Alvarez so identifies with his agency that he quipped to a congressional panel in 2010 that he was "born at the Federal Reserve." That was reprised as a video skit at the legal division's Christmas party - featuring a grade-school boy wearing an Alvarez-style mustache. His is gray and neatly trimmed.

His opponents, who declined to be cited by name because they feared it would complicate relations with the agency, paint Alvarez as a stumbling block to quick implementation of the Dodd-Frank act who has tried to undermine needed regulation.

Former administration officials, banking regulators and congressional aides, who all declined to be cited by name, complained that Alvarez had insisted on getting a new law passed before the Fed could regulate insurers differently than banks under a section of the Dodd-Frank act. Those critics said it was unnecessary and delayed needed capital-safety rules.

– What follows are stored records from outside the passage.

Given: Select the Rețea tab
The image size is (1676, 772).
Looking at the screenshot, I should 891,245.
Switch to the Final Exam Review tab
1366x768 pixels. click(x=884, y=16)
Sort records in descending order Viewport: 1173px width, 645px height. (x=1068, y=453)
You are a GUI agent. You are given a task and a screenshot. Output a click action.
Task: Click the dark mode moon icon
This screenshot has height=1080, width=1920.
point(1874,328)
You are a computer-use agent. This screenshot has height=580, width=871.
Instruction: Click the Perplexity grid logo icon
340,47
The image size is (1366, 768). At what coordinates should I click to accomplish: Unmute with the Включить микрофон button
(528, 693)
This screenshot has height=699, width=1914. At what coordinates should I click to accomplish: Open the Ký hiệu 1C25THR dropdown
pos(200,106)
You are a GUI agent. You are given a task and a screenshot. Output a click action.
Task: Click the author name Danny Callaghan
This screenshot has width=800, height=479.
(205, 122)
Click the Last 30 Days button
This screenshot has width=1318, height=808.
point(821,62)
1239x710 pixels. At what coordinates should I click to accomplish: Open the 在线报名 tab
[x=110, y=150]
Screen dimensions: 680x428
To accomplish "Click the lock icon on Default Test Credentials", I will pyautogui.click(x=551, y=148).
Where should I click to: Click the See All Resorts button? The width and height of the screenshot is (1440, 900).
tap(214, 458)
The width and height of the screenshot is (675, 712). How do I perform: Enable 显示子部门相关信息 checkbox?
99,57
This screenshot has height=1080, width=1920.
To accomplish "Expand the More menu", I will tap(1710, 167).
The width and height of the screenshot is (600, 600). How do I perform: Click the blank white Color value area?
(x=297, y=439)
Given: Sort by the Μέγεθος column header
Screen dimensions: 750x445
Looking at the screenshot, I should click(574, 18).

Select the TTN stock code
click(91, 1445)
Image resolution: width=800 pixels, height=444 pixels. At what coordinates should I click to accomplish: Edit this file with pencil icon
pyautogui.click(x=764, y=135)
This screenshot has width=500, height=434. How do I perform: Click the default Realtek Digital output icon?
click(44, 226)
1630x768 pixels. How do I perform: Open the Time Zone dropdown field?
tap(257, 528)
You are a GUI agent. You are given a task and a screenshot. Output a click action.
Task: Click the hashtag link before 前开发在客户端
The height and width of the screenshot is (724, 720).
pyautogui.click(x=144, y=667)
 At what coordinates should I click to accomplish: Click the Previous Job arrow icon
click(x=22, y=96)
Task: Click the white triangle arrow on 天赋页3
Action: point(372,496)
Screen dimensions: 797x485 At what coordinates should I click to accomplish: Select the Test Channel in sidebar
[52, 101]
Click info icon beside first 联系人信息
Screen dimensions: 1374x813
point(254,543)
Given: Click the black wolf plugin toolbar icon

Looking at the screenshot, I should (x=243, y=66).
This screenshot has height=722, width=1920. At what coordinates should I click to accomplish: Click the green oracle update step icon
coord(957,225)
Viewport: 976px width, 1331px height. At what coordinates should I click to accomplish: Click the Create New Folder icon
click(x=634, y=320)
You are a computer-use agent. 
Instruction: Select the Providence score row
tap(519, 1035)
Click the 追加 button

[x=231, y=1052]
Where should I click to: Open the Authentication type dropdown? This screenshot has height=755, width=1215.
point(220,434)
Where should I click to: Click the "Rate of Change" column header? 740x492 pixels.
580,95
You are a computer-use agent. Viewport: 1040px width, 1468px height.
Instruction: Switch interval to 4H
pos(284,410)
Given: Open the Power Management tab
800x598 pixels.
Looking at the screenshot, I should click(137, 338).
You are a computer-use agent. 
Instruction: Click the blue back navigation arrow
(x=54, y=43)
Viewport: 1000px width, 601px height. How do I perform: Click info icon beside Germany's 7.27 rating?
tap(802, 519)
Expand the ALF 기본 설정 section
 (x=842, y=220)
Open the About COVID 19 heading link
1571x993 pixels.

Alvarez said in testimony a year ago that the agency was hamstrung under the amendment and that there needed to be a new amendment passed by Congress.

In 2013, Treasury Secretary Jacob J Lew pushed regulators to speed up their work on the Volcker rule, one of the most contentious provisions in Dodd-Frank. The Treasury was coordinating the efforts of five other agencies. Alvarez pushed back, according to two people familiar with the matter, making clear his position that the Fed is independent and didn't have to accommodate the political side of government or heed pressure from President Barack Obama to finish the rules.

Stubbornness and loyalty, two of the traits cited by both Alvarez's detractors and supporters, were on display during a lawsuit challenging the legality of the 2008 rescue of AIG. Alvarez had a behind-the-scenes role in the insurer's bailout, helping regulators establish a legal basis for their decision.

When he testified at the trial in September 2014, Alvarez repeatedly contested the meaning of words and was admonished by the judge to answer the plaintiff lawyer's questions. "I don't know what 'many' means," Alvarez said in response to one question.

A judge ruled June 15 that the Fed overstepped its authority in setting the terms of the bailout, but declined to award damages.